Passage to read:
_ _ _

The Facebook post was this quote: “Parents: prioritize your ability to remain regulated for your child over your ability to provide them academic instruction. Academics don’t protect your children from trauma. Your relationship does.”

That was the beginning of a shift. I was suffering. Our relationship was suffering. If I wanted to protect her from not only the trauma of covid, but the trauma of living with a parent with mental health problems, I had to start taking care of myself again.


Taking care of yourself, in part, means listening to your body and giving it what it needs. So I did.

Sometimes, I would just go lie down. Helen might come ask if I was alright and I’d tell her: I’m just feeling sad or upset right now so I’m taking a break. I think having our kids see us take care of ourselves is good for them.

Sometimes I would spend much of a day doing a puzzle. It’s something I can get lost in when I can’t actually leave.


Many things I would have done were not options at this time, but I did what I could. It helped.


However, taking the time to care of myself meant less academics. Guess what else it meant? More screentime. Every parent watching right now had a little panic attack just hearing that word. That and iPad can send us into a spiral of “should”s and soundbites about fresh air and sedentariness and brain development in seconds. Modern parenting means a lot of fear.


So we fought about it. About screen time. In the middle of a global pandemic. There were tears and screaming from both of us daily. This isn’t healthy for anyone! Including my husband who was in the basement probably praying to every god there is and Gov. Whitmer--we can do that as UUs--to please let him go back to his office.


This is where my second pop culture induced breakthrough comes in. There’s a scene in this show Dirty John where the mother reminds her adult daughter, “Sometimes, when you’re playing tug of war, you have to let go of the rope.”

Helen and I were playing tug of war. I needed to cede control. I needed to surrender. I needed to let go of the rope. Maybe not even pick it up.


Everything connected, just like my puzzles. Let go of this anxiety, and all the anxieties of modern parenthood and take the time to take care of myself, because that’s how I could take care of my child.


After that, Helen did spend more time on the iPad. But she also wrote a killer report on Helen Keller, made clay sculptures, listened to podcasts, and skateboarded around the living room. Since the weather was warmer, I spent more time in the garden. Sometimes Helen joined me. We dug together, threw grubs to the robins, and enriched the soil.

_ _ _

Information shown:
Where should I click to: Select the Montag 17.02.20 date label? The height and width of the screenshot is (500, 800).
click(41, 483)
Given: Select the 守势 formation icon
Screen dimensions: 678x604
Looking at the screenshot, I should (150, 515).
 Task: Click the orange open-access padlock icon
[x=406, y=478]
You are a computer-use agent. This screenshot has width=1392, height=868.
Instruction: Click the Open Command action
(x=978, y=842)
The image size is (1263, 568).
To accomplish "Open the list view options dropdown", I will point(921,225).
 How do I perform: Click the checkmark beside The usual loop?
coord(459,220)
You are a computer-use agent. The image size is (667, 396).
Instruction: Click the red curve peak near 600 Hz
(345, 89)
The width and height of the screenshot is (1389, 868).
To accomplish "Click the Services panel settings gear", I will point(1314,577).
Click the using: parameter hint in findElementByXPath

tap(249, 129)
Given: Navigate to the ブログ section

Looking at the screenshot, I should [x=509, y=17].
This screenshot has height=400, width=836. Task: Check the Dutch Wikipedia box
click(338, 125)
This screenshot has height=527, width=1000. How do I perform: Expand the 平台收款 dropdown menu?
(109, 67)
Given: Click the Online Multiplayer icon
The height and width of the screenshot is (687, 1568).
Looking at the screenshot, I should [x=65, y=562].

_ _ _

Can you extract the passage from the parenting essay above, starting with "Many things I" and going on through "lot of fear.", copied word for word?

Your solution:
Many things I would have done were not options at this time, but I did what I could. It helped.


However, taking the time to care of myself meant less academics. Guess what else it meant? More screentime. Every parent watching right now had a little panic attack just hearing that word. That and iPad can send us into a spiral of “should”s and soundbites about fresh air and sedentariness and brain development in seconds. Modern parenting means a lot of fear.